## YOUR GOAL
Put each line of the data below into a numbered list, skipping blank lines and leaving the pictures out of your answer.

[Collection entries]
+ + + +

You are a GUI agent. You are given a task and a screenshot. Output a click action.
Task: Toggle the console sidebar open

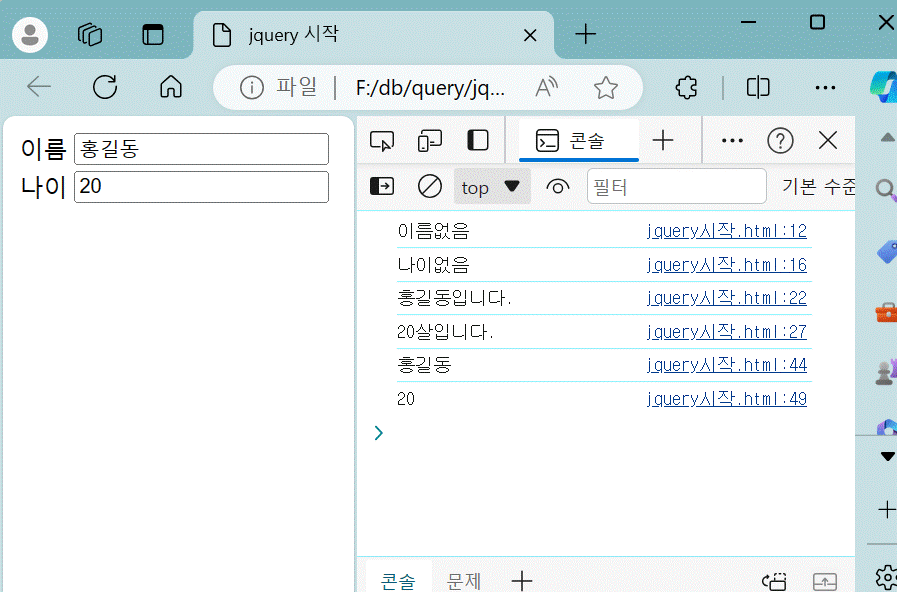(381, 186)
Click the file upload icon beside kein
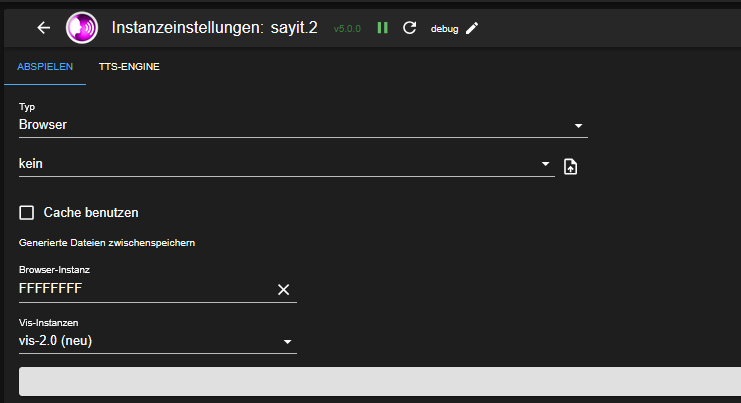Viewport: 741px width, 403px height. 570,166
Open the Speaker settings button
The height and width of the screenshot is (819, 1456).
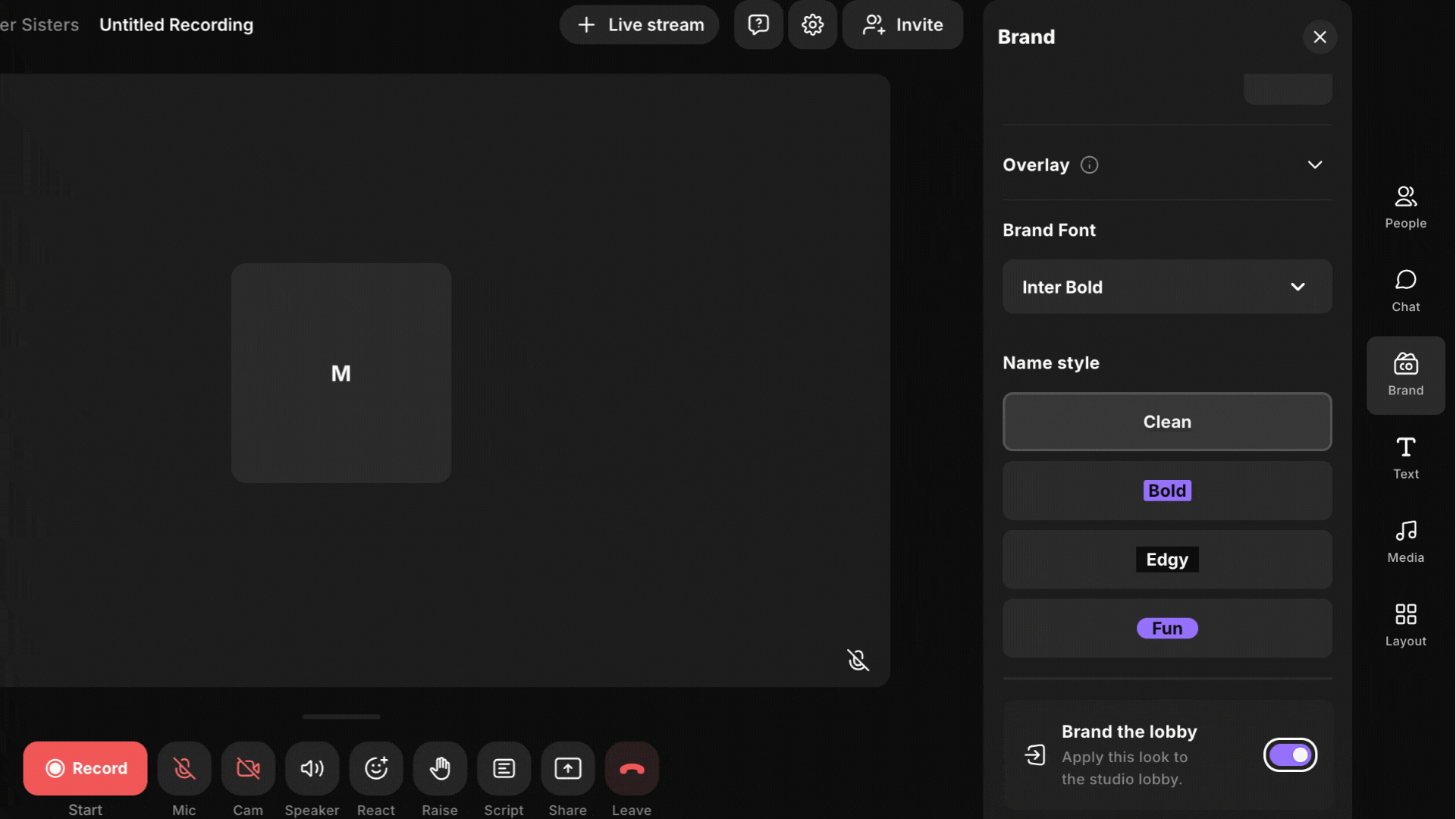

+ + + +

## EXERCISE RESPONSE
1. You are a GUI agent. You are given a task and a screenshot. Output a click action.
2. Task: Toggle the console sidebar open
3. (381, 186)
4. Click the file upload icon beside kein
5. Viewport: 741px width, 403px height. 570,166
6. Open the Speaker settings button
7. The height and width of the screenshot is (819, 1456).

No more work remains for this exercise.